►
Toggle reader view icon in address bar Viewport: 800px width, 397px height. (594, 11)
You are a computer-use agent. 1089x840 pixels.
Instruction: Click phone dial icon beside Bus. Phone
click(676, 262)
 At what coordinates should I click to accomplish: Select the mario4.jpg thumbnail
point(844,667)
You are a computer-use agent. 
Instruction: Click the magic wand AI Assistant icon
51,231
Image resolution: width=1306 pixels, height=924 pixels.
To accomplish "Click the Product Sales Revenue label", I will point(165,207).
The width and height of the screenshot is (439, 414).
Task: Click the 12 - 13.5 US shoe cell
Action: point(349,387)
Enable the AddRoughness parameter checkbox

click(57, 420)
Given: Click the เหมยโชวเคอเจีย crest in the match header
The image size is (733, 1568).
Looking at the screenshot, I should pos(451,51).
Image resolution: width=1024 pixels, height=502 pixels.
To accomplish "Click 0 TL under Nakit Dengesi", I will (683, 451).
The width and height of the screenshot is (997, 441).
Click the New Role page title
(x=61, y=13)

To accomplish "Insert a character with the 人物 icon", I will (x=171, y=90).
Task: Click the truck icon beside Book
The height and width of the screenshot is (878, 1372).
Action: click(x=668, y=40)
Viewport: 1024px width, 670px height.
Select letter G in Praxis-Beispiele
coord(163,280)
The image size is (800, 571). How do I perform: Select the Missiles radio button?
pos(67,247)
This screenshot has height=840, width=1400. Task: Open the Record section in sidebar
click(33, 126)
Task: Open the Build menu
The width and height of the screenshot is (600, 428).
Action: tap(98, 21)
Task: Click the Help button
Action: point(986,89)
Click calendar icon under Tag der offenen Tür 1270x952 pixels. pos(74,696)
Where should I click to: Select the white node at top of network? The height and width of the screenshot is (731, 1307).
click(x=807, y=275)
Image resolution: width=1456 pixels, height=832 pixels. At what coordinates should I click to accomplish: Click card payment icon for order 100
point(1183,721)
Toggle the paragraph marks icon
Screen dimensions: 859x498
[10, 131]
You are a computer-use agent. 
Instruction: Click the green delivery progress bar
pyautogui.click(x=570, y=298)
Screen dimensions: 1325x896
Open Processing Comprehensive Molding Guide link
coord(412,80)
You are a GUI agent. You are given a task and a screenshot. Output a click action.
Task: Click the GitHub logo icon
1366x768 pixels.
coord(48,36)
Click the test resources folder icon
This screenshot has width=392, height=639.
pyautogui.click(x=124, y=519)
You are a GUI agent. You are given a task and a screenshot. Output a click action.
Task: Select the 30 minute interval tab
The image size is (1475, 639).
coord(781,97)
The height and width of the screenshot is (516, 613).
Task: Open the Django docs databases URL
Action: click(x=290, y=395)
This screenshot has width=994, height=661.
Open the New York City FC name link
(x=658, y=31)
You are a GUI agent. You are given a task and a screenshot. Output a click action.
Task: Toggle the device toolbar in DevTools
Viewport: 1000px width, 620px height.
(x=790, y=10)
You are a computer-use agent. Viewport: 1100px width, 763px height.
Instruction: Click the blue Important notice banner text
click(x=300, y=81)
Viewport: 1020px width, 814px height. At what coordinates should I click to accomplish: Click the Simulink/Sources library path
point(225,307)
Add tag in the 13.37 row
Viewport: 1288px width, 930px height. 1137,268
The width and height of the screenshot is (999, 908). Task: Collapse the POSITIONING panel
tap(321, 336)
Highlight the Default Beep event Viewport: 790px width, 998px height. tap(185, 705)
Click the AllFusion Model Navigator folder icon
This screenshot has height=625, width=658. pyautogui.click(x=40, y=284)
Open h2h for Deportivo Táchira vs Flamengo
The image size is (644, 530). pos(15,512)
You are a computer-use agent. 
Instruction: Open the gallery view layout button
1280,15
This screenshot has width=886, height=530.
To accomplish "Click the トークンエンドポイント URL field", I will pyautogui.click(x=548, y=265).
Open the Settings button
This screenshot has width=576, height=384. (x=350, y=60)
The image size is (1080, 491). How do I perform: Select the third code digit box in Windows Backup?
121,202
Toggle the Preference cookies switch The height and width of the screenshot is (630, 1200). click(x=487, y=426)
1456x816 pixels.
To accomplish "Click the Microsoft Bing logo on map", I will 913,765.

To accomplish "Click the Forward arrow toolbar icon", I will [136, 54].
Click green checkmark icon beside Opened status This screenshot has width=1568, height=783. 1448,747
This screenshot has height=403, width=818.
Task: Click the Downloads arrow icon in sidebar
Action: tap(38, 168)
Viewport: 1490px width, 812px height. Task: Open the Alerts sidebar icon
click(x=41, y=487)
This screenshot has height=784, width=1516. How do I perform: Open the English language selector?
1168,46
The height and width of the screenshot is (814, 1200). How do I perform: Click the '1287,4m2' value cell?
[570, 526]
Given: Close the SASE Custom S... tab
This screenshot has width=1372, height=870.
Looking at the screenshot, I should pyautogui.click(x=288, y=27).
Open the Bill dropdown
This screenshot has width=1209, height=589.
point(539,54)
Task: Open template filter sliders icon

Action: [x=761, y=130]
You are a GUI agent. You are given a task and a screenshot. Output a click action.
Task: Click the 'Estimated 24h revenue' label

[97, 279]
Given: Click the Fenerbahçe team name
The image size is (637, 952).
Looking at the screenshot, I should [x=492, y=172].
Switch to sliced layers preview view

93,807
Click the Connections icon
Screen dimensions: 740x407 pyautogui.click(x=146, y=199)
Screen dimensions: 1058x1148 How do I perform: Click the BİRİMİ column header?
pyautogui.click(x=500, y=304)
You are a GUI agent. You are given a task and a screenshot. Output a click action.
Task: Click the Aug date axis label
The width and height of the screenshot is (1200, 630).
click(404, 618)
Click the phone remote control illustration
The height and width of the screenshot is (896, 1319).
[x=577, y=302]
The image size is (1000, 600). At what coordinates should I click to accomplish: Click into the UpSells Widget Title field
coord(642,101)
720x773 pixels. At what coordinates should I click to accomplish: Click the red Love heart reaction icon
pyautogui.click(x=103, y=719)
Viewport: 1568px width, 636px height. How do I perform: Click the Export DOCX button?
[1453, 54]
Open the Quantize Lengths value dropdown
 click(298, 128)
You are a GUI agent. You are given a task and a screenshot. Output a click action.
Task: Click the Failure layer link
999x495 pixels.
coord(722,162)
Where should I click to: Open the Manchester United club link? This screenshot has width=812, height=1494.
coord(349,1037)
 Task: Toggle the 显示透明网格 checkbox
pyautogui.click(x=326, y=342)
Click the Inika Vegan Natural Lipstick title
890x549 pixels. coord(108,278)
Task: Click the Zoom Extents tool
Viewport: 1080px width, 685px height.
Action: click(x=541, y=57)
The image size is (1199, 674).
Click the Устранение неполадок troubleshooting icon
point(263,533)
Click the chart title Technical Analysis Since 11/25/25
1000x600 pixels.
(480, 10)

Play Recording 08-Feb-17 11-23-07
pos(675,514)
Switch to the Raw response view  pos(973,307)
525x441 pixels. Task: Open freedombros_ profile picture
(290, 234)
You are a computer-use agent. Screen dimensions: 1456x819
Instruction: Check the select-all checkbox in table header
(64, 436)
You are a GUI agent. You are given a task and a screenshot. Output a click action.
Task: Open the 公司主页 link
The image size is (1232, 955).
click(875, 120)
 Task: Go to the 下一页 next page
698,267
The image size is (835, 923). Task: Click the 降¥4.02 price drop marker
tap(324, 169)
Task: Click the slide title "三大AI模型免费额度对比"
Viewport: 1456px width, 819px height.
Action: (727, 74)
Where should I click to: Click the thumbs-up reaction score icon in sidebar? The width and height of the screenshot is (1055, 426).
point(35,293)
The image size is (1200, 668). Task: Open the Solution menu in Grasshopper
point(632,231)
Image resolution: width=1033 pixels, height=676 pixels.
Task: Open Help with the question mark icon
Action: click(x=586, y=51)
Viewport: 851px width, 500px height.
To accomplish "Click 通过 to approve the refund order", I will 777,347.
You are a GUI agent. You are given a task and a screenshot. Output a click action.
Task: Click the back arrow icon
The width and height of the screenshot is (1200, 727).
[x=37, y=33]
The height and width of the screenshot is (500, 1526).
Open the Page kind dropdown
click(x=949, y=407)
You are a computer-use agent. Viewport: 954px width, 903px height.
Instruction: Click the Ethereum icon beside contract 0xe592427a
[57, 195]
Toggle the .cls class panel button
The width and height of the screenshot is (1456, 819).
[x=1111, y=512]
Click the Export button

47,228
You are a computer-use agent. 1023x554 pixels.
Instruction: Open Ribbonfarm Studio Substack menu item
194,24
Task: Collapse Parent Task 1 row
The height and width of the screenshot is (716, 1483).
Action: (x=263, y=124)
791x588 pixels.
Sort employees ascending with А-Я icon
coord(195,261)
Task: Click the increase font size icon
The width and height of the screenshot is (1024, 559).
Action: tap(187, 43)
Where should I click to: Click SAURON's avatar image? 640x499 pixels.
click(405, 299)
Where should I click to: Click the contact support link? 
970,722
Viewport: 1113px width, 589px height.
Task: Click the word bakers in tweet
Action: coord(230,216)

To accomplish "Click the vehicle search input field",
◄
Ending with the line containing "Image resolution: width=1024", please print exactly the lines of the material above from its first line onward, and nothing else.

Toggle reader view icon in address bar Viewport: 800px width, 397px height. (594, 11)
You are a computer-use agent. 1089x840 pixels.
Instruction: Click phone dial icon beside Bus. Phone
click(676, 262)
 At what coordinates should I click to accomplish: Select the mario4.jpg thumbnail
point(844,667)
You are a computer-use agent. 
Instruction: Click the magic wand AI Assistant icon
51,231
Image resolution: width=1306 pixels, height=924 pixels.
To accomplish "Click the Product Sales Revenue label", I will point(165,207).
The width and height of the screenshot is (439, 414).
Task: Click the 12 - 13.5 US shoe cell
Action: point(349,387)
Enable the AddRoughness parameter checkbox

click(57, 420)
Given: Click the เหมยโชวเคอเจีย crest in the match header
The image size is (733, 1568).
Looking at the screenshot, I should pos(451,51).
Image resolution: width=1024 pixels, height=502 pixels.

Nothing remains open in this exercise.